* Begin *

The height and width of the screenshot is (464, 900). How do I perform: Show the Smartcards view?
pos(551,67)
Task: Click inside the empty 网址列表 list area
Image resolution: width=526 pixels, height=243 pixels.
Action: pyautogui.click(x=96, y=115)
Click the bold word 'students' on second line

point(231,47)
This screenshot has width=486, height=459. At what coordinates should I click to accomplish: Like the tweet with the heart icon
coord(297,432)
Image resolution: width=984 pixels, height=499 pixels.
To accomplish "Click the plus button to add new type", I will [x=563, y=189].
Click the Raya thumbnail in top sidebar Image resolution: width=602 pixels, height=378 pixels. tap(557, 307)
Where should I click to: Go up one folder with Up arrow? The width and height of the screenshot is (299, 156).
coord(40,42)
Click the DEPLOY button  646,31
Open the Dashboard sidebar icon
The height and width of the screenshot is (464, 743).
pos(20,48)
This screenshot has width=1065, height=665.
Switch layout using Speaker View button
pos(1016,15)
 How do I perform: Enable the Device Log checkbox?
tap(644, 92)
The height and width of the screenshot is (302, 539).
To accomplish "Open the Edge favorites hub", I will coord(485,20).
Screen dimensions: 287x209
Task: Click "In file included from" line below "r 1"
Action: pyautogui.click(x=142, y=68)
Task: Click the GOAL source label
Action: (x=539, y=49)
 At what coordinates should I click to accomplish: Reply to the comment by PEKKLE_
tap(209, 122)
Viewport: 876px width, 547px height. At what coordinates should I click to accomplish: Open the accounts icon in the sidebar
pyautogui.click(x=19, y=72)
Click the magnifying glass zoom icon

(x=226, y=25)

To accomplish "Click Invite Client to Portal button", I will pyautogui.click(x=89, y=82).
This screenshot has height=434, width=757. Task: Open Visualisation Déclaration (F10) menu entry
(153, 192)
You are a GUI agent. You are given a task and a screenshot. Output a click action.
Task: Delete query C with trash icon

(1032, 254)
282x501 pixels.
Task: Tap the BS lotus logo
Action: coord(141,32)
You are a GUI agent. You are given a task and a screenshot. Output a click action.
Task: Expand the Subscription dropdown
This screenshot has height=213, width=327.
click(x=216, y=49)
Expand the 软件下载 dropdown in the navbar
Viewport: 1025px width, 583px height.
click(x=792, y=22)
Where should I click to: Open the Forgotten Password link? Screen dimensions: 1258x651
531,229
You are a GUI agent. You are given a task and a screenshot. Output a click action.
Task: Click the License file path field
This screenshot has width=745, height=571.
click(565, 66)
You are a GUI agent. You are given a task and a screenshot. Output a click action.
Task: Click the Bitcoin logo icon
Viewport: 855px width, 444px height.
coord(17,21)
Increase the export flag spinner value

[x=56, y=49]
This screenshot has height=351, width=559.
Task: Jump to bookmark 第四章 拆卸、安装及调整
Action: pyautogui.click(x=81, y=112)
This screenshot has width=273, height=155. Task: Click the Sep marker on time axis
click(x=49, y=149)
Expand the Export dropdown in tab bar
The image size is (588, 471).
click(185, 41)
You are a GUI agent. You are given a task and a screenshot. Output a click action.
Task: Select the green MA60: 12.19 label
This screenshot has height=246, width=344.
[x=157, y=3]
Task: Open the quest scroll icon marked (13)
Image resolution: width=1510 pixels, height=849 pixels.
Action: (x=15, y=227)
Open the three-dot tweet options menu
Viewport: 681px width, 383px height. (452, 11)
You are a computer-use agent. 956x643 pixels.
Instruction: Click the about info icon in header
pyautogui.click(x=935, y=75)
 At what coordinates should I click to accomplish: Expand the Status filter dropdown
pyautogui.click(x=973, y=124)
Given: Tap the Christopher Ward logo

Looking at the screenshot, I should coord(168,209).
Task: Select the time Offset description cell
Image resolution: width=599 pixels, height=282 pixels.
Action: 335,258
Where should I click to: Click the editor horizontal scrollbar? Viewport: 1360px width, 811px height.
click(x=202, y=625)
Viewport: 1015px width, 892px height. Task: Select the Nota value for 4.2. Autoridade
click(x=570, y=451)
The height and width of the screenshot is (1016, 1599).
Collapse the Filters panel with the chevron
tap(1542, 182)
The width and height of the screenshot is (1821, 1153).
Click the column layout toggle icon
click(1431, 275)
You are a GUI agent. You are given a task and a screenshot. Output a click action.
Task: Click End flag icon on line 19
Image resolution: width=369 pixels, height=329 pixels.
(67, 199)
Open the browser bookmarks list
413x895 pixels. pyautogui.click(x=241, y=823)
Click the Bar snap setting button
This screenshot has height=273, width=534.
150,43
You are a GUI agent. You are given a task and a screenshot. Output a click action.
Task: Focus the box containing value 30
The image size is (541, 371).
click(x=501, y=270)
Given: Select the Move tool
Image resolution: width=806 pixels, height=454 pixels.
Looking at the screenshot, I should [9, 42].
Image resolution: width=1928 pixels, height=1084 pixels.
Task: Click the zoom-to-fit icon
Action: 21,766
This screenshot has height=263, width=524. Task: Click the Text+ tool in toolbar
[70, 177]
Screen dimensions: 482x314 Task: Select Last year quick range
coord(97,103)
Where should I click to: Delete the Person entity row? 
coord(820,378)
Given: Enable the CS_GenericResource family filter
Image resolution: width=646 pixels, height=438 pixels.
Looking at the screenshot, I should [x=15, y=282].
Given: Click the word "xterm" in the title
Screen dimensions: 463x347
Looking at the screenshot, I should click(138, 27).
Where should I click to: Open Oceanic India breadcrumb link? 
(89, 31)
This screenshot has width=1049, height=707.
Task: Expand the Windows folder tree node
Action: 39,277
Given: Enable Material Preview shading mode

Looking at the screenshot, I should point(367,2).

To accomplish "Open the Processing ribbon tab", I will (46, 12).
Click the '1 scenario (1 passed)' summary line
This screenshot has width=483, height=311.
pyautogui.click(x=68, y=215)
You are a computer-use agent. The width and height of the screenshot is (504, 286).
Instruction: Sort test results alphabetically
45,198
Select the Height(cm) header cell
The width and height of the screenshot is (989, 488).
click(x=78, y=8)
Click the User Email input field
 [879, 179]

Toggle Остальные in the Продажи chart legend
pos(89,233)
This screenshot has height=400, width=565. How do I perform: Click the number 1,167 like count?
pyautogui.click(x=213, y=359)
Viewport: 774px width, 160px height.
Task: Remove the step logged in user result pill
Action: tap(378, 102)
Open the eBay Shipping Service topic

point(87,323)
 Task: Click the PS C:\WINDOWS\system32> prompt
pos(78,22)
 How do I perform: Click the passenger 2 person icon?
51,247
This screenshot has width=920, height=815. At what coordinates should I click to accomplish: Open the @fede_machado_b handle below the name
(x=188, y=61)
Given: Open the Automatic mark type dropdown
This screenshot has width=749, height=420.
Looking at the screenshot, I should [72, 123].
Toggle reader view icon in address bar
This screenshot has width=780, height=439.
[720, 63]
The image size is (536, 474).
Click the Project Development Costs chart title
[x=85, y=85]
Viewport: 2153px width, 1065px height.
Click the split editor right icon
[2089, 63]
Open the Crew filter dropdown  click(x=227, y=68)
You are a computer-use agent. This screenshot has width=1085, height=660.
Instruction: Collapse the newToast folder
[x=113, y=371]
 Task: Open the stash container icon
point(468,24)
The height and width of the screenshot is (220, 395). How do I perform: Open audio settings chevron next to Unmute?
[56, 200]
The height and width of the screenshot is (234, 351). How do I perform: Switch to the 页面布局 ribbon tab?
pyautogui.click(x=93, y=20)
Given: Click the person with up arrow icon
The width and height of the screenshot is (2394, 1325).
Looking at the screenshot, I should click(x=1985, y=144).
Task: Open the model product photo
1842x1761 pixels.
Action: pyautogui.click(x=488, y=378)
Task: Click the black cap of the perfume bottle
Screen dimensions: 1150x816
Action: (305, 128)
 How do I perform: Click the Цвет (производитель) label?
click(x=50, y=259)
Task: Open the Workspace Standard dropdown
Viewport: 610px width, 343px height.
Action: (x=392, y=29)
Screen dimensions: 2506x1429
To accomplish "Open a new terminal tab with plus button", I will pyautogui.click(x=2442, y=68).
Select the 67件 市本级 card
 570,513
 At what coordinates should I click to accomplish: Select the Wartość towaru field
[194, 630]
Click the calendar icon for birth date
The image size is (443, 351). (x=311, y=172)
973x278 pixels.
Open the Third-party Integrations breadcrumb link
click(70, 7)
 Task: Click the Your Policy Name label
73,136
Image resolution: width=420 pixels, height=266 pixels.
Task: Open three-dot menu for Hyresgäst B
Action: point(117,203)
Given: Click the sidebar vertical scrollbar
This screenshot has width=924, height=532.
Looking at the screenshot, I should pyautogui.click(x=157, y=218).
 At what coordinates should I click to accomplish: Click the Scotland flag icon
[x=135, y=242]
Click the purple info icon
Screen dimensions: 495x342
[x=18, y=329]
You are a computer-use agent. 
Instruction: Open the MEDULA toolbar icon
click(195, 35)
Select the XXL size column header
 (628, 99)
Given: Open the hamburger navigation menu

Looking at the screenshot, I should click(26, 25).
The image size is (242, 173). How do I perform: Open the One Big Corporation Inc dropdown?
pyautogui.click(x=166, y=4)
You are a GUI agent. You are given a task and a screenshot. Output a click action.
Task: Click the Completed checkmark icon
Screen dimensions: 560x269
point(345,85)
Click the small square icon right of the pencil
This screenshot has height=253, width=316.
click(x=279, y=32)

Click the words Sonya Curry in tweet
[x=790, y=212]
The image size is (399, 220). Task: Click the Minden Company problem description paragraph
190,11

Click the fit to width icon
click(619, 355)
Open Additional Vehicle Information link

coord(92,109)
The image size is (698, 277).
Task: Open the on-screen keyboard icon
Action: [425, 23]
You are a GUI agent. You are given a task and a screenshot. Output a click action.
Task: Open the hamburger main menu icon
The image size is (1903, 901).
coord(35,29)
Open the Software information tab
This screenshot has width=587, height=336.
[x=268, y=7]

* End *

■ Short task
Write out the items from the line containing "Click the small" through the line containing "coord(35,29)", copying those lines exactly as they stand.

■ Written answer
Click the small square icon right of the pencil
This screenshot has height=253, width=316.
click(x=279, y=32)

Click the words Sonya Curry in tweet
[x=790, y=212]
The image size is (399, 220). Task: Click the Minden Company problem description paragraph
190,11

Click the fit to width icon
click(619, 355)
Open Additional Vehicle Information link

coord(92,109)
The image size is (698, 277).
Task: Open the on-screen keyboard icon
Action: [425, 23]
You are a GUI agent. You are given a task and a screenshot. Output a click action.
Task: Open the hamburger main menu icon
The image size is (1903, 901).
coord(35,29)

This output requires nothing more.